[PROMPT]
Copy every line from the records below that holds the word "Open".

[DATA FOR THIS EXERCISE]

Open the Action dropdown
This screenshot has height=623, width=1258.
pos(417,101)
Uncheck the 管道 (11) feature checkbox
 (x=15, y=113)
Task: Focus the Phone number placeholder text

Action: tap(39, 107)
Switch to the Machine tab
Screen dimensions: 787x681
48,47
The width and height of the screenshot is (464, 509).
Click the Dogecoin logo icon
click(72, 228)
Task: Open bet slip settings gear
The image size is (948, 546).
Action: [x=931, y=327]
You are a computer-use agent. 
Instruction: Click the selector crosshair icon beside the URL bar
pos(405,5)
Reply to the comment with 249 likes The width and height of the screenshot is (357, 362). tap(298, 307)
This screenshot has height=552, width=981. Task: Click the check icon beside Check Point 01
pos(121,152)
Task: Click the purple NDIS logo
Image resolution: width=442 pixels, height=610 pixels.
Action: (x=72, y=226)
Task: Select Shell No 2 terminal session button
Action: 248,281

[RESPONSE TO THIS TASK]
Open the Action dropdown
Task: Open bet slip settings gear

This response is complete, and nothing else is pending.